Authored by zturner on Sep 19 2018, 3:08 PM.

Details

Summary

Some records point to an LF_CLASS, LF_UNION, LF_STRUCTURE, or LF_ENUM which is a forward reference and doesn't contain complete debug information. In these cases, we'd like to be able to quickly locate the full record. The TPI stream stores an array of pre-computed record hash values, one for each type record. If we pre-process this on startup, we can build a mapping from hash value -> {list of possible matching type indices}. Since hashes of full records are only based on the name and or unique name and not the full record contents, we can then use forward ref record to compute the hash of what *would* be the full record by just hashing the name, use this to get the list of possible matches, and iterate those looking for a match on name or unique name.

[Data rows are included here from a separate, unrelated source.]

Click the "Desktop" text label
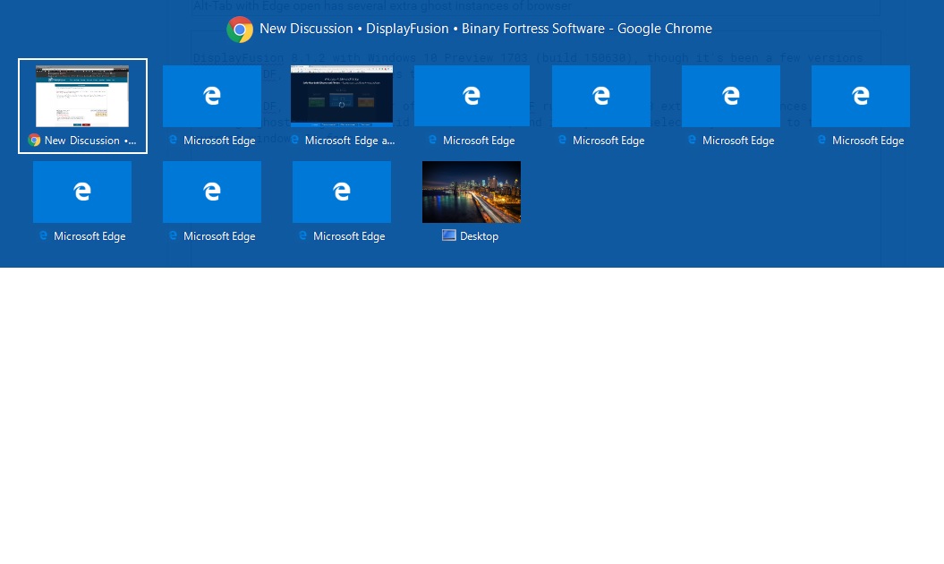The width and height of the screenshot is (944, 564). (479, 236)
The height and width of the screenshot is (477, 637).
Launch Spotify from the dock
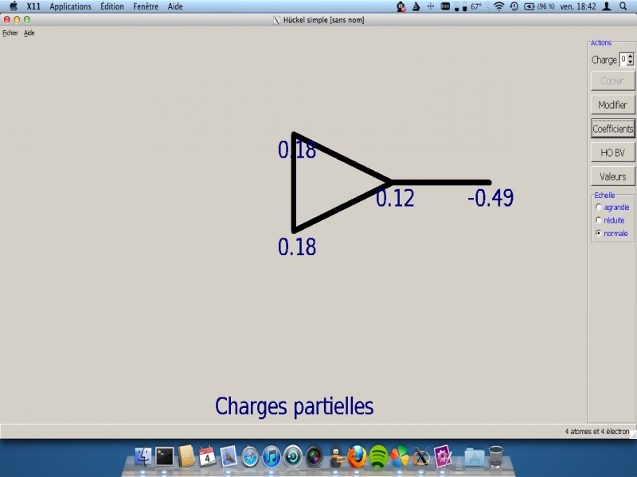tap(378, 456)
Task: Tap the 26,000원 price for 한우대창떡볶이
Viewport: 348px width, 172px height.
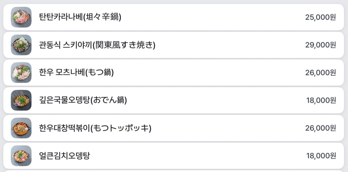Action: [x=321, y=128]
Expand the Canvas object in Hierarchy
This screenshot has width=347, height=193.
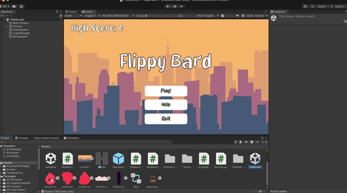point(7,26)
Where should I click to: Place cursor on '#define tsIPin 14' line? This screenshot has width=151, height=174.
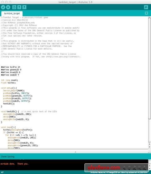(11, 67)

llvm-pdbutil is updated to resolve forward references for the purposes of testing (plus it's just useful).

Diff Detail

Repository
rL LLVM

Event Timeline

zturner created this revision.Sep 19 2018, 3:08 PM
zturner updated this revision to Diff 166190.Sep 19 2018, 3:09 PM

Remove the exe and obj file.

zturner updated this revision to Diff 166191.Sep 19 2018, 3:14 PM

This was originally a combination of several patches which I tried to split up into smaller functionality. Apparently I didn't do a very good job. Removed a bunch of code that shouldn't have been in this patch.

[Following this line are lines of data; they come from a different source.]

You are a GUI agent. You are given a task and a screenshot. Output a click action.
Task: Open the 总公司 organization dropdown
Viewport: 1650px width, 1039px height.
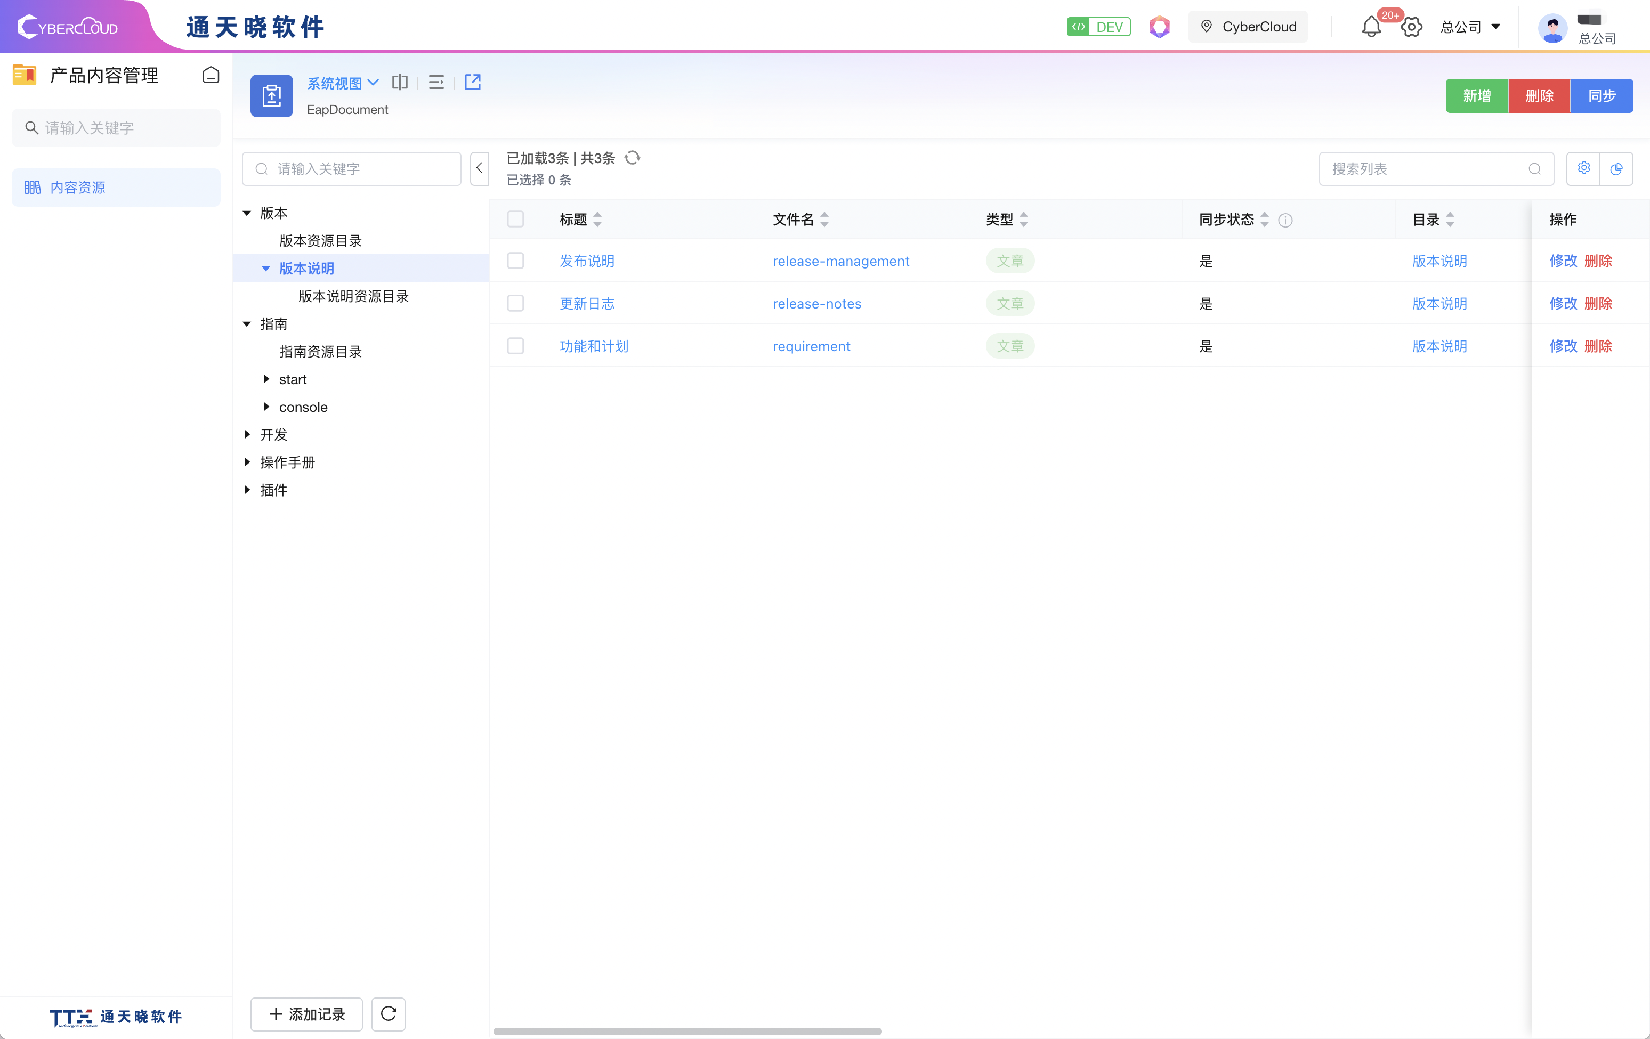coord(1470,27)
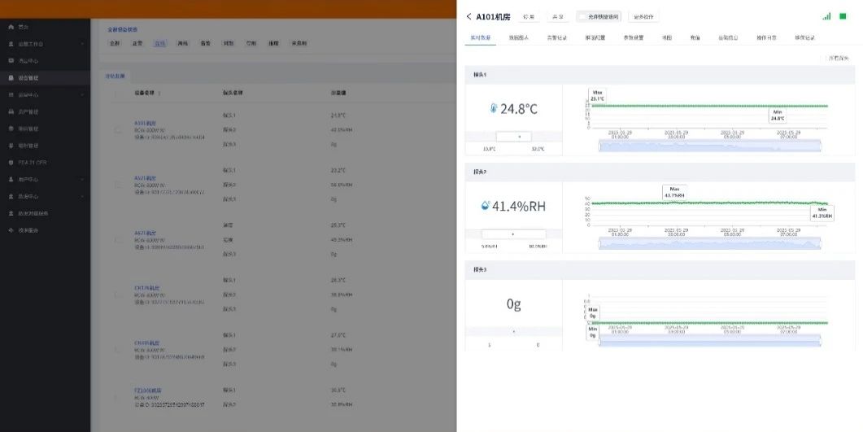Click the green square status icon
The width and height of the screenshot is (863, 432).
tap(843, 16)
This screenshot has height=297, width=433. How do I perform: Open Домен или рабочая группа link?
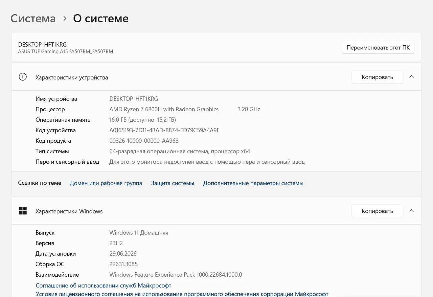(106, 183)
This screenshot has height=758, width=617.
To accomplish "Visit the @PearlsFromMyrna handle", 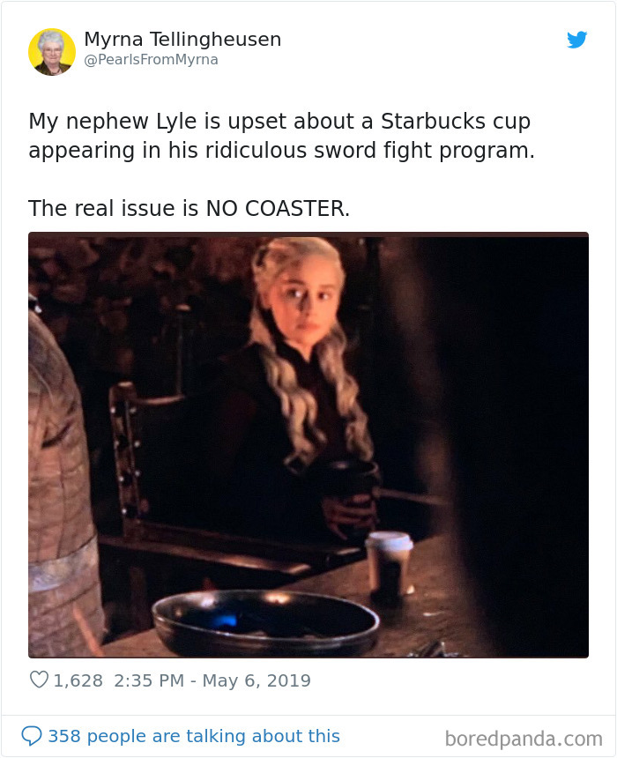I will (x=151, y=59).
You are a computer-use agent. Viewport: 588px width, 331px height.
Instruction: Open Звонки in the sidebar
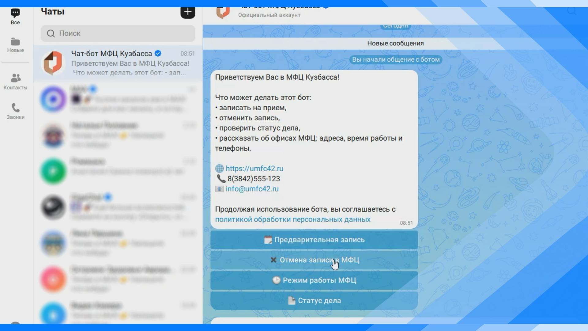(15, 111)
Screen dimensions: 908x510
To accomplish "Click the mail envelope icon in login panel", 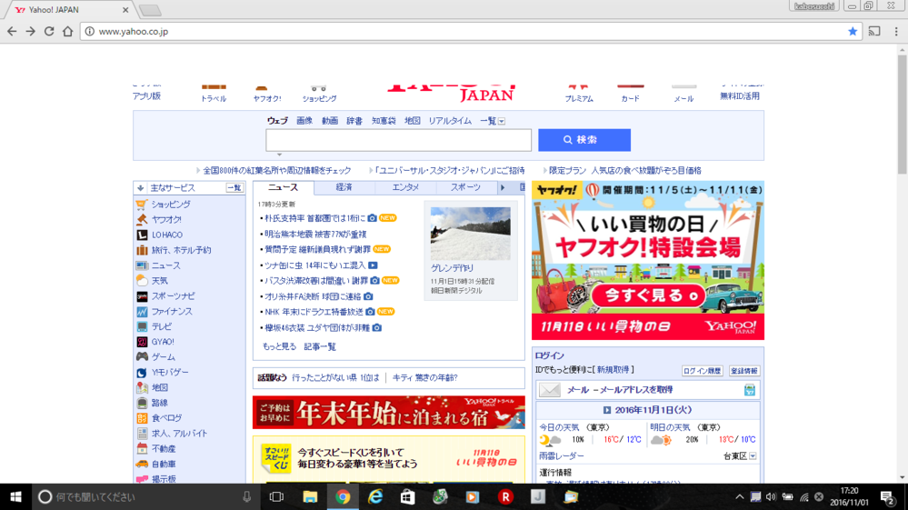I will pyautogui.click(x=549, y=390).
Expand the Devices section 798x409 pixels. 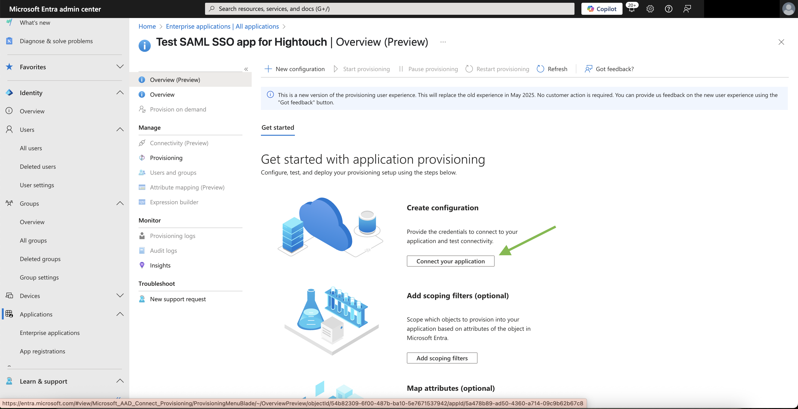pos(120,295)
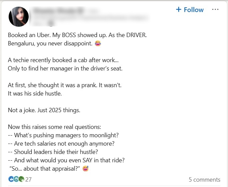This screenshot has width=228, height=187.
Task: Click the 'Not a joke. Just 2025 things' line
Action: coord(44,110)
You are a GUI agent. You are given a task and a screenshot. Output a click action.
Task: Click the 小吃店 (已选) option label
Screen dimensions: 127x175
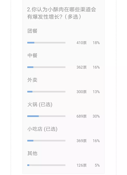tap(42, 129)
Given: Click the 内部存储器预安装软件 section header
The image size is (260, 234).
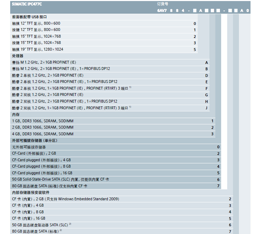Looking at the screenshot, I should point(31,193).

rnk added inline comments.Sep 19 2018, 4:08 PM
llvm/include/llvm/DebugInfo/PDB/Native/TpiHashing.h
60 ↗(On Diff #166191)

You will probably have to name the union field for this to build with all supported compilers.

llvm/include/llvm/DebugInfo/PDB/Native/TpiStream.h
87 ↗(On Diff #166191)

Nested C++ containers don't usually perform the best. Here come some obnoxious data structure micro-optimization suggestions down below!

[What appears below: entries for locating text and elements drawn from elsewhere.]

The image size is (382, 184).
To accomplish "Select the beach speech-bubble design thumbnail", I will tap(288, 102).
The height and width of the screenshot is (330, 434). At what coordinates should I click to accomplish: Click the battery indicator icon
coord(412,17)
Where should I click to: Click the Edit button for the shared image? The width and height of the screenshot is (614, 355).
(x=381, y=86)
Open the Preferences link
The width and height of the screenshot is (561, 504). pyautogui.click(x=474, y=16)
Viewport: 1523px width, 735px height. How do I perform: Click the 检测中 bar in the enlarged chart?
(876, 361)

llvm/lib/DebugInfo/PDB/Native/TpiStream.cpp
146 ↗(On Diff #166191)

How about this:

  1. Allocate an array of TypeIndex of size TypeIndexEnd - TypeIndexBegin, i.e. an array of all the type indices in the hash table.
  2. Make HashMap a std::vector<std::pair<unsigned, unsigned>>, where these are begin/end indices of ranges into the previous array. We can write a helper that takes a hash value and returns an ArrayRef<TypeIndex> using these two arrays.
  3. Build a temporary array of pairs of HashValue+TypeIndex, and sort it by hash value.
  4. Iterate over the sorted array of hash values and type indices. Push each type index onto the array. When the hash value changes, store a pair of begin/end indices for the type indices that share this hash code into the HashMap.
157 ↗(On Diff #166191)

If HV >= Header->NumHashBuckets, I would report an error or just drop the type. We could hash the type ourselves as a recovery, but it's a corrupt input file, anything but UB or crashing works.

It’s true that nested containers don’t usually perform well, but in this
case the outer vector *never* resizes. So it seems like it should be ok?

rnk added a comment.Sep 19 2018, 4:22 PM

It’s true that nested containers don’t usually perform well, but in this
case the outer vector *never* resizes. So it seems like it should be ok?

I'd be fine with the simple code, sure. We want the PDB to load fast, though, being cache friendly is the best way to do that, IMO. :)

I can probably also just use the pdb::HashTable class where the key is the
actual hash value. I’ll go with the vector first since it’s simple and
obviously correct then try to change it to something more efficient in a
followup

This revision was not accepted when it landed; it landed in state Needs Review.Sep 20 2018, 8:51 AM
This revision was automatically updated to reflect the committed changes.